The year 1838 in science and technology involved some significant events, listed below.

Astronomy
 Friedrich Wilhelm Bessel makes the first accurate measurement of distance to a star, 61 Cygni, using parallax. Thomas Henderson (Alpha Centauri) and Friedrich Georg Wilhelm Struve (Vega) announce their measurements using parallax shortly afterwards.
 Claude Servais Mathias Pouillet makes the first quantitative measurements of the heat emitted by the Sun.
 Peter Andreas Hansen publishes a revision of the lunar theory, Fundamenta nova investigationis orbitae verae quam luna perlustrat.

Biology

 May 9 – Royal Agricultural Society of England established.
 Proteins discovered by Gerardus Johannes Mulder and named by Jöns Jakob Berzelius.
 Matthias Schleiden discovers that all living plant tissue is composed of cells.
 Andrew Smith begins publication of Illustrations of the Zoology of South Africa.

Chemistry
 Bulat steel alloy developed by Pavel Petrovich Anosov.
 Electrotyping is invented by Moritz von Jacobi in Russia.

Exploration
 August 18 – The United States Exploring Expedition under U.S. Navy Lieutenant Charles Wilkes sets sail for a four-year circumnavigation westabout.
 In Australia, Charles Sturt proves that the Hume and Murray are the same river.

Mathematics
 Augustus De Morgan introduces the term 'mathematical induction'.
 S. D. Poisson publishes Recherches sur la probabilité des jugements en matière criminelle et en matière civile, containing his work on probability theory and introducing Poisson distribution.

Medicine
 Jean Esquirol publishes Des maladies mentales considerées sous le rapport médicale, hygiènique et médico-legal in Paris.

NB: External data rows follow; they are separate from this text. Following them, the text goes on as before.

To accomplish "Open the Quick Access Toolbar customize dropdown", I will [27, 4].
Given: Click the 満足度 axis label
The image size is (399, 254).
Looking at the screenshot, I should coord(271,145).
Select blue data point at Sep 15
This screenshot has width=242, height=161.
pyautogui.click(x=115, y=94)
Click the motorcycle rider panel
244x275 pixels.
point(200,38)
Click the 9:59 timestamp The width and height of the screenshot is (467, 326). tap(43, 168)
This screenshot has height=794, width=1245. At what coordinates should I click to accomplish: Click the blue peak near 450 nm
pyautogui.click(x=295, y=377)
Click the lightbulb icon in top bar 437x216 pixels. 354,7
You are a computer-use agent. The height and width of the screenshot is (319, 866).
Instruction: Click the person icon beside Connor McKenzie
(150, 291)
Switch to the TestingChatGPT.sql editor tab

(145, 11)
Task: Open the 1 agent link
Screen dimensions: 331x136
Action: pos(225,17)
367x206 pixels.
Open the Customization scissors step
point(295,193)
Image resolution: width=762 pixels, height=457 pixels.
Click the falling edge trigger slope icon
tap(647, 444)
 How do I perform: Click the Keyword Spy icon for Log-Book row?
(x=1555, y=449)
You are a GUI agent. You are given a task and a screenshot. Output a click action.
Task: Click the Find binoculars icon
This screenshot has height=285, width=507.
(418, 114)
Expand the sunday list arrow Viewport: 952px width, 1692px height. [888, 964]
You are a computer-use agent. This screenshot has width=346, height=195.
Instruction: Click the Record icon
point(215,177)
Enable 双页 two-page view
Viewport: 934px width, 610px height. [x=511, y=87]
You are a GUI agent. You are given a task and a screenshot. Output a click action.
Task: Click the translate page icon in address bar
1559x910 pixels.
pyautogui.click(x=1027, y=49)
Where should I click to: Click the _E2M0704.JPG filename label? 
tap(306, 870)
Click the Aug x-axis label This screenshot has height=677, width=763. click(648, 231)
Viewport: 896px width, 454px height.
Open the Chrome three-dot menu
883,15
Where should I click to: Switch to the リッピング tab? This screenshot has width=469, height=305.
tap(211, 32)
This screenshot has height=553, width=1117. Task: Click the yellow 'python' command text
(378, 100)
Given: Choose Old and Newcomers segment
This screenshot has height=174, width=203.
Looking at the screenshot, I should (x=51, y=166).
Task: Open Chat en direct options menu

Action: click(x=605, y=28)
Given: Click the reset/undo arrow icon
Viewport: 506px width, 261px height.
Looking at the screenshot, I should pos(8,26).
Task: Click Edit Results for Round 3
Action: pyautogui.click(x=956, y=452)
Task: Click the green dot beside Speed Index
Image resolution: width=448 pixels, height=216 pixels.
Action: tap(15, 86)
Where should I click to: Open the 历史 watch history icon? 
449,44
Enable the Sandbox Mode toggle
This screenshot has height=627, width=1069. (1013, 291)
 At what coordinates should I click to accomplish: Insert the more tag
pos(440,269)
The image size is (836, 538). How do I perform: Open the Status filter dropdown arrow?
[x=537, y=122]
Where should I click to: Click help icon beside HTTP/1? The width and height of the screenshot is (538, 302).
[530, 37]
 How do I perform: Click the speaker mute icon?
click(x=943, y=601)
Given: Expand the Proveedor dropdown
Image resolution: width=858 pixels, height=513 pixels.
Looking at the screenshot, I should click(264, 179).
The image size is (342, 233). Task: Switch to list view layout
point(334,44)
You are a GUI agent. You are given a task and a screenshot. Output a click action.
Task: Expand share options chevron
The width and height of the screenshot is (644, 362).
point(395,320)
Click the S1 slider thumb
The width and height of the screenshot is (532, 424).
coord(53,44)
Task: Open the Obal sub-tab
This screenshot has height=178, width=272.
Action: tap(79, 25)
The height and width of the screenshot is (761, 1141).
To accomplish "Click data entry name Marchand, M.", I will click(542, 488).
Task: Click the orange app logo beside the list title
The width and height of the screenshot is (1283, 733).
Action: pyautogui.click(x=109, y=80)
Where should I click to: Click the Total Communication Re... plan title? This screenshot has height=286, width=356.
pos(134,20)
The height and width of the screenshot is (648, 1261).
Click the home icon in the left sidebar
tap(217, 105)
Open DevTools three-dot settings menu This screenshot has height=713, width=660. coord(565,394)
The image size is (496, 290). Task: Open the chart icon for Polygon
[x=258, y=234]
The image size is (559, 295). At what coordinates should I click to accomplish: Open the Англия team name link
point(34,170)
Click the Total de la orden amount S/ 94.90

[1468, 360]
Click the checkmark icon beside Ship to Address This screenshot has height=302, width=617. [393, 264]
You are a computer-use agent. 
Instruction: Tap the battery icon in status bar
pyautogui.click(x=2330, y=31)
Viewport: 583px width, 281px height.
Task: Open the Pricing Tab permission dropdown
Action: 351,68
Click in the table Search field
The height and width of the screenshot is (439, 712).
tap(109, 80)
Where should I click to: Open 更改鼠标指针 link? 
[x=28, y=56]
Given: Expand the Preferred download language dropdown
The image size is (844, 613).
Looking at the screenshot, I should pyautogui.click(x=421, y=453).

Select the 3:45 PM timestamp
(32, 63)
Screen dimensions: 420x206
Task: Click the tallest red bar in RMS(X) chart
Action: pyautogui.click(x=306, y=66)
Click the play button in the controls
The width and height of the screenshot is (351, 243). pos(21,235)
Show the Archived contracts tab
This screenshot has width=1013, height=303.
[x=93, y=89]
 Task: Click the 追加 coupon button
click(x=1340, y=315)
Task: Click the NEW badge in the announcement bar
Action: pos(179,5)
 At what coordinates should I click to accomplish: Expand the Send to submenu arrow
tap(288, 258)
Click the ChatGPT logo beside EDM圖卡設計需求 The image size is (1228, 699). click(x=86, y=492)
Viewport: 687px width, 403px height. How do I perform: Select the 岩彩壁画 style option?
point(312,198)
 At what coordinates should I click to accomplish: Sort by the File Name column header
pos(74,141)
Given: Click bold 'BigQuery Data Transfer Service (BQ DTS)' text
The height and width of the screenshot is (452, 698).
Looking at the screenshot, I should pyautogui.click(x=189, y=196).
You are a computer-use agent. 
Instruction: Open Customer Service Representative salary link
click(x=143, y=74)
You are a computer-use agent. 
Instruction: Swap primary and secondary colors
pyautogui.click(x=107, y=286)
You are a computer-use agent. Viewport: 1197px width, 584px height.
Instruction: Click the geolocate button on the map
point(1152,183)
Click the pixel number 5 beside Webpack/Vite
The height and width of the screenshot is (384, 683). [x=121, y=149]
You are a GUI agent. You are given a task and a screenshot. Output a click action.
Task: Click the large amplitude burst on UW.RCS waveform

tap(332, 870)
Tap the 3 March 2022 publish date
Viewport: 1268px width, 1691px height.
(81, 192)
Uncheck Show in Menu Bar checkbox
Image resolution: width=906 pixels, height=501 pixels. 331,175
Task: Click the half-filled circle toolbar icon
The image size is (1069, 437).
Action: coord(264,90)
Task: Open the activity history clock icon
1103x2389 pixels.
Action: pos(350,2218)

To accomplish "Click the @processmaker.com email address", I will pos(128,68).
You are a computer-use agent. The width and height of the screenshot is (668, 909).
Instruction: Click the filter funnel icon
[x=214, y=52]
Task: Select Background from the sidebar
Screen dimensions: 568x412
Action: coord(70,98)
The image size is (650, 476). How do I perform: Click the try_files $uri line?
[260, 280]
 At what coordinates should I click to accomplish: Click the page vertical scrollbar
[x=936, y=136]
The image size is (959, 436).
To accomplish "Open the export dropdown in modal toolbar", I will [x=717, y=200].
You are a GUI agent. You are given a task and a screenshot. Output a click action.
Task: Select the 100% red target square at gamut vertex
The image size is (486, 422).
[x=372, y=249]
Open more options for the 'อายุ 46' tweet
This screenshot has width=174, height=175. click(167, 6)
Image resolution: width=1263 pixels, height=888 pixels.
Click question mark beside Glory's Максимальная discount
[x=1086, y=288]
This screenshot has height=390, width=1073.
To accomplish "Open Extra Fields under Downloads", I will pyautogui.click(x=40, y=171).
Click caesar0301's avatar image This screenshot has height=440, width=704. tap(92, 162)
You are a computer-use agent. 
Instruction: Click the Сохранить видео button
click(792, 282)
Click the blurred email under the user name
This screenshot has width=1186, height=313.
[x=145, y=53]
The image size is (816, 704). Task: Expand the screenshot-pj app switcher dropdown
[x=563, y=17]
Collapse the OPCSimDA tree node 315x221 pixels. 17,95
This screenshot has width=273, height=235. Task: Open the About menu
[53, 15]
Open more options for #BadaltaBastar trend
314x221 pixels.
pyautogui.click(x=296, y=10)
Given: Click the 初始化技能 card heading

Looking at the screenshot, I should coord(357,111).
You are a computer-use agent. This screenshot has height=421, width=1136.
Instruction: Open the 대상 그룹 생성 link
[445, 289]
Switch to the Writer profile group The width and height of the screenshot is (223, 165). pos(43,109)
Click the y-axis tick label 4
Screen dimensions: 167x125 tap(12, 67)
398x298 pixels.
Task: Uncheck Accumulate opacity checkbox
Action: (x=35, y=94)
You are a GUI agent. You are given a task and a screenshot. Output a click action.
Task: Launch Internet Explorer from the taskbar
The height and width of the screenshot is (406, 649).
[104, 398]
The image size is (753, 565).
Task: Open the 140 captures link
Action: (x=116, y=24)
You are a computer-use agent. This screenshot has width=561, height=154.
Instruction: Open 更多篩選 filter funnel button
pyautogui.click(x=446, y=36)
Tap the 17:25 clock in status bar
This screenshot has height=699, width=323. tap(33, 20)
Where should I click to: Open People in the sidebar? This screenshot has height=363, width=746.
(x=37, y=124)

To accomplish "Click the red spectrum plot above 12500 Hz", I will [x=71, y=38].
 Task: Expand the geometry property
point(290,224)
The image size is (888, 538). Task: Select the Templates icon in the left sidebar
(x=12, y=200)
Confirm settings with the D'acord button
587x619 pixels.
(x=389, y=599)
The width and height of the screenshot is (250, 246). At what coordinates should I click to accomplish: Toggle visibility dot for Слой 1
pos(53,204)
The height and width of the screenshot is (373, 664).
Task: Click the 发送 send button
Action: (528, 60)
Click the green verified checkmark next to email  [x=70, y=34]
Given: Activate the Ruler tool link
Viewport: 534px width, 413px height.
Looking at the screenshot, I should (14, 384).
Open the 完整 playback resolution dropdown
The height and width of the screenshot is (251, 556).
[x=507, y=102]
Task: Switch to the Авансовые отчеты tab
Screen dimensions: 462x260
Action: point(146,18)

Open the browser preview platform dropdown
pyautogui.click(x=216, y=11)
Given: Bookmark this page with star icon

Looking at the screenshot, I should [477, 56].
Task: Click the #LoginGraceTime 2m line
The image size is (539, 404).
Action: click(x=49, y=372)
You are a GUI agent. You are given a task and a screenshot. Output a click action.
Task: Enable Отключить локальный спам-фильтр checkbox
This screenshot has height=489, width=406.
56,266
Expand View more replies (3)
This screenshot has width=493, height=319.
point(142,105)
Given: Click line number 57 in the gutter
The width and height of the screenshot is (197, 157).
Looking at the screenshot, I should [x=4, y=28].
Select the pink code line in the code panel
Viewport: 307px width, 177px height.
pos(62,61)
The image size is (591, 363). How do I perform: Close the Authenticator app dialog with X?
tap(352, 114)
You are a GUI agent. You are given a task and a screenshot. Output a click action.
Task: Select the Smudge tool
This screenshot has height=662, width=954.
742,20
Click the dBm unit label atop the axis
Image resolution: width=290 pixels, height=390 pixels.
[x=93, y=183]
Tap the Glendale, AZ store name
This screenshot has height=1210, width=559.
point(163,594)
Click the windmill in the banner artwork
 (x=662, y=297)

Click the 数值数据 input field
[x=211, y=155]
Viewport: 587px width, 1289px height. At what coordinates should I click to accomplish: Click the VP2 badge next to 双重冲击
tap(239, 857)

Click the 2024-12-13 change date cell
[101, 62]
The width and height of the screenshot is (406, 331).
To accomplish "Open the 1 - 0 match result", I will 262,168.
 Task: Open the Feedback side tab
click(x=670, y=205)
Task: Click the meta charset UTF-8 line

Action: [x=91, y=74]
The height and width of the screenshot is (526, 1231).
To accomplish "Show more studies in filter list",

This includes the first description of what will later become known as Down syndrome.
 John Gorrie experiments with cooling the hospital wards of malarial patients in Apalachicola, Florida.

Technology
 January 6 – Samuel Morse first publicly demonstrates the electrical telegraph.
 April 4–22 – The paddle steamer SS Sirius (1837) makes the Transatlantic Crossing to New York from Cork, Ireland, in eighteen days, though not using steam continuously.
 April 8–23 – Isambard Kingdom Brunel's paddle steamer  (1838) makes the Transatlantic Crossing to New York from Avonmouth, England, in fifteen days, inaugurating a regular steamship service.
 Liverpool-built barque Ironsides becomes the first large ocean-going iron ship.
 William Barnett obtains a United Kingdom patent for an internal combustion engine, the first with compression of the gas/air mixture in the cylinder.
 David Bruce, Jr., invents the Pivotal Typecaster, which replaces hand typecasting in printing.
 The first screw-pile lighthouse is built by Alexander Mitchell on Maplin Sands in the Thames Estuary.
 Charles Wheatstone originates the stereoscope.

Events
 A statue of English chemist and physicist John Dalton (in marble by Sir Francis Chantrey) is erected in Manchester during the scientist's lifetime.

Awards
 Copley Medal: Carl Friedrich Gauss; Michael Faraday
 Wollaston Medal: Richard Owen

Births
 January 5 – Camille Jordan (died 1922), French mathematician.
 January 29 – Edward W. Morley (died 1923), American chemist.
 February 18 – Ernst Mach (died 1916), Austrian physicist.
 March 3 – George William Hill (died 1914), American astronomer.
 March 12 – William H. Perkin (died 1907), English chemist.
 March 15 – Alice Cunningham Fletcher (died 1923), Cuban-born American ethnologist, anthropologist and social scientist.
 April 8 – Ferdinand von Zeppelin (died 1917), German founder of the Zeppelin airship company.
 April 16 – Ernest Solvay (died 1922), Belgian chemist.
 April 18 – Paul-Émile Lecoq de Boisbaudran (died 1912), French chemist.
 April 21 – John Muir (died 1914), Scottish-born American naturalist.
 May 6 – Alexandra Smirnoff (died 1913), Finnish pomologist.
 June 4 – John Grigg (died 1920), New Zealand astronomer.
 July 19 – Joel Asaph Allen (died 1921), American zoologist.
 August 6 – George James Symons (died 1900), English meteorologist.
 December 12 – Sherburne Wesley Burnham (died 1921), American astronomer.

Deaths
 March 16 – Nathaniel Bowditch (born 1773), American mathematician.
 April 6 – José Bonifácio de Andrada (born 1763), Brazilian statesman and mineralogist.
 July 5 – Jean Marc Gaspard Itard (born 1774), French otorhinolaryngologist.
 August 21 – Adelbert von Chamisso (born 1781), German botanist.
 September 1 – William Clark (born 1770), American explorer.
 September 27 – Bernard Courtois (born 1777), French chemist.
 October 1 – Charles Tennant (born 1768), Scottish chemist and industrialist.